# start of Records for processing

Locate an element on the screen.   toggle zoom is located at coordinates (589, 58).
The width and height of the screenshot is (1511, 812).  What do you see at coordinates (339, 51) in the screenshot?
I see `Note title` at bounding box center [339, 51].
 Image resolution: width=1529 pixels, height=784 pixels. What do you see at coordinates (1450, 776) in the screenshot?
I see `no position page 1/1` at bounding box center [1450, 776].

# end of Records for processing

◆ Written instruction
Update the material above by replacing "element" with "item", and write out all of its lines again with everything else left unchanged.

◆ The result
Locate an item on the screen.   toggle zoom is located at coordinates (589, 58).
The width and height of the screenshot is (1511, 812).  What do you see at coordinates (339, 51) in the screenshot?
I see `Note title` at bounding box center [339, 51].
 Image resolution: width=1529 pixels, height=784 pixels. What do you see at coordinates (1450, 776) in the screenshot?
I see `no position page 1/1` at bounding box center [1450, 776].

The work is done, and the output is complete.